● **What to work on**
Repeat the lines below exactly as written, please, from the line with "856x656 pixels." to the line with "This screenshot has height=1198, width=1008.", both lines included, and no others.

[Stored data]
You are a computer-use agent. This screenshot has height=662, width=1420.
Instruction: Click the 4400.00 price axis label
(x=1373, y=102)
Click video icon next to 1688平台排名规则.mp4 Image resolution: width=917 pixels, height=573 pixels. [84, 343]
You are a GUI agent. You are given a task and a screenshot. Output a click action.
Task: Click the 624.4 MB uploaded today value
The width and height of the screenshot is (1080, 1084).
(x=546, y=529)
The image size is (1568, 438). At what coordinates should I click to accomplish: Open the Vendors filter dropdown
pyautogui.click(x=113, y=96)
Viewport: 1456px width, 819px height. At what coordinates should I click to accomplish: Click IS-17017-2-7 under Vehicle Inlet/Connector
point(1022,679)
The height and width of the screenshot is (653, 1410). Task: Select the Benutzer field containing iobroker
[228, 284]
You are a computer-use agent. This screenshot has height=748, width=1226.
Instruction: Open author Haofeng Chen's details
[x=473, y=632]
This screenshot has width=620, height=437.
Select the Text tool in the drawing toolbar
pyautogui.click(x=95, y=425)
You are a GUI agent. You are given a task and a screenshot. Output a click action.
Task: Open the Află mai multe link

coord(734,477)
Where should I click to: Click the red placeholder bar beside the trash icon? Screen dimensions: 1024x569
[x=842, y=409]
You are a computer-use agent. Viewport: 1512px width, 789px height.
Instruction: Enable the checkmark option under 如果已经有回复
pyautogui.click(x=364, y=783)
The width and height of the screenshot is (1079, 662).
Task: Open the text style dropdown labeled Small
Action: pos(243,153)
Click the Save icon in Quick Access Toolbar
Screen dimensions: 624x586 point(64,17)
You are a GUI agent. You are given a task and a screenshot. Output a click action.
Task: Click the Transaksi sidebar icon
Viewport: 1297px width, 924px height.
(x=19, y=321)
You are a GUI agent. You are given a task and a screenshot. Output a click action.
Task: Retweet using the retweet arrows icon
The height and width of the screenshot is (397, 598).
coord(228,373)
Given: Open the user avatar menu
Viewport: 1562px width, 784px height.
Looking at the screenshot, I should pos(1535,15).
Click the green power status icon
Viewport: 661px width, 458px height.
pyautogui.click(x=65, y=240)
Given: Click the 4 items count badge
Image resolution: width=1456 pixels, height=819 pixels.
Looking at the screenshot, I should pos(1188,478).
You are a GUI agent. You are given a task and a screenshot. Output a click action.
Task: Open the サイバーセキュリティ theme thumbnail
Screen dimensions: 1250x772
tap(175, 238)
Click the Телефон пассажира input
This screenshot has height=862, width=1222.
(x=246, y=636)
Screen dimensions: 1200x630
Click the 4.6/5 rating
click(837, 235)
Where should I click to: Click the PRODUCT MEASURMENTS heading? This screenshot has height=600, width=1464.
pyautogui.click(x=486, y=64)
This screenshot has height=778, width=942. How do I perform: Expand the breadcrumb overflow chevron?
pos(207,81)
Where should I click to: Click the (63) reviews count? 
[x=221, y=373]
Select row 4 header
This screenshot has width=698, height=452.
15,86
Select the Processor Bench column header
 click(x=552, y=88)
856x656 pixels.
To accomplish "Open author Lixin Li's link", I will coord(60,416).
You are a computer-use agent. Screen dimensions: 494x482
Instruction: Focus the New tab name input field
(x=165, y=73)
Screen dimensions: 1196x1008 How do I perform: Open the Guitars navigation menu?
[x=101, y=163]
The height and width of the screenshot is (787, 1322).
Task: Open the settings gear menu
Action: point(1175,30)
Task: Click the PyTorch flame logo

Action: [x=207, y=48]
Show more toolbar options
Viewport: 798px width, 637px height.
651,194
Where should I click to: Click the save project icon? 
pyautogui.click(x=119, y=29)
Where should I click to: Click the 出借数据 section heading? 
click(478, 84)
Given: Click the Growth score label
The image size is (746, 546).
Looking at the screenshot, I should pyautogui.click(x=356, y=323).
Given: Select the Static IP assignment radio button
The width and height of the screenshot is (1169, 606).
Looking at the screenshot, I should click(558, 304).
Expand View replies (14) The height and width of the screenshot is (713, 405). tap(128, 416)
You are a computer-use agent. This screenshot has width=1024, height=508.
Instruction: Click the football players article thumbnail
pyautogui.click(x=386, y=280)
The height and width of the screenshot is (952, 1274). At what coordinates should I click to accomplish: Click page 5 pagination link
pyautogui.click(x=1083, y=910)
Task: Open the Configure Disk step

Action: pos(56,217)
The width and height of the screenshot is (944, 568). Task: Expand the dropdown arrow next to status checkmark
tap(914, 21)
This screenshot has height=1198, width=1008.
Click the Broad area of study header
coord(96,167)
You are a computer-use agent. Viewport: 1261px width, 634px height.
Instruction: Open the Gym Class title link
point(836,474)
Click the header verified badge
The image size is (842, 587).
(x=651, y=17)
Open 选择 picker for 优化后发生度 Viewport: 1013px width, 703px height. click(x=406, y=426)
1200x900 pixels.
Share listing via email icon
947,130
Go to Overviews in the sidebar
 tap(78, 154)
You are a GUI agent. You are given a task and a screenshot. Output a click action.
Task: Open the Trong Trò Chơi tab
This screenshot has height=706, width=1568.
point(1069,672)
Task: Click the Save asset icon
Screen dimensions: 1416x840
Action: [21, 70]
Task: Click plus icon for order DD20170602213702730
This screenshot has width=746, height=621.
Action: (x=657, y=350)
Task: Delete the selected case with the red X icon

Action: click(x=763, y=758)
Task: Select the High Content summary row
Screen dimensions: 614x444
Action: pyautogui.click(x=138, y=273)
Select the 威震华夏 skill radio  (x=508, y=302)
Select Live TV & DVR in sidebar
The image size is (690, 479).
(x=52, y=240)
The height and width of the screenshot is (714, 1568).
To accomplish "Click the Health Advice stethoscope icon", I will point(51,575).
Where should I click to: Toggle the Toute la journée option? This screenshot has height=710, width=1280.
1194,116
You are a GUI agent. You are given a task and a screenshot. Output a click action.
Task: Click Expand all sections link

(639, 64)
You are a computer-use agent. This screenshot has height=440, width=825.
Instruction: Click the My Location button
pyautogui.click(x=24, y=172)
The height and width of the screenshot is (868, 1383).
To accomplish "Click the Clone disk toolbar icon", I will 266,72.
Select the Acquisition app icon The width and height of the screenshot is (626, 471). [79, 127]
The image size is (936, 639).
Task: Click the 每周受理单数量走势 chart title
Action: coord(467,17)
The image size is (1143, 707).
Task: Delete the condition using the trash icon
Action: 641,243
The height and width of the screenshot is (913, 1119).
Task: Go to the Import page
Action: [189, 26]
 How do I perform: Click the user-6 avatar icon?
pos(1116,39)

● **Solution to this exercise**
856x656 pixels.
To accomplish "Open author Lixin Li's link", I will coord(60,416).
You are a computer-use agent. Screen dimensions: 494x482
Instruction: Focus the New tab name input field
(x=165, y=73)
Screen dimensions: 1196x1008 How do I perform: Open the Guitars navigation menu?
[x=101, y=163]
The height and width of the screenshot is (787, 1322).
Task: Open the settings gear menu
Action: point(1175,30)
Task: Click the PyTorch flame logo

Action: [x=207, y=48]
Show more toolbar options
Viewport: 798px width, 637px height.
651,194
Where should I click to: Click the save project icon? 
pyautogui.click(x=119, y=29)
Where should I click to: Click the 出借数据 section heading? 
click(478, 84)
Given: Click the Growth score label
The image size is (746, 546).
Looking at the screenshot, I should pyautogui.click(x=356, y=323).
Given: Select the Static IP assignment radio button
The width and height of the screenshot is (1169, 606).
Looking at the screenshot, I should click(558, 304).
Expand View replies (14) The height and width of the screenshot is (713, 405). tap(128, 416)
You are a computer-use agent. This screenshot has width=1024, height=508.
Instruction: Click the football players article thumbnail
pyautogui.click(x=386, y=280)
The height and width of the screenshot is (952, 1274). At what coordinates should I click to accomplish: Click page 5 pagination link
pyautogui.click(x=1083, y=910)
Task: Open the Configure Disk step

Action: pos(56,217)
The width and height of the screenshot is (944, 568). Task: Expand the dropdown arrow next to status checkmark
tap(914, 21)
This screenshot has height=1198, width=1008.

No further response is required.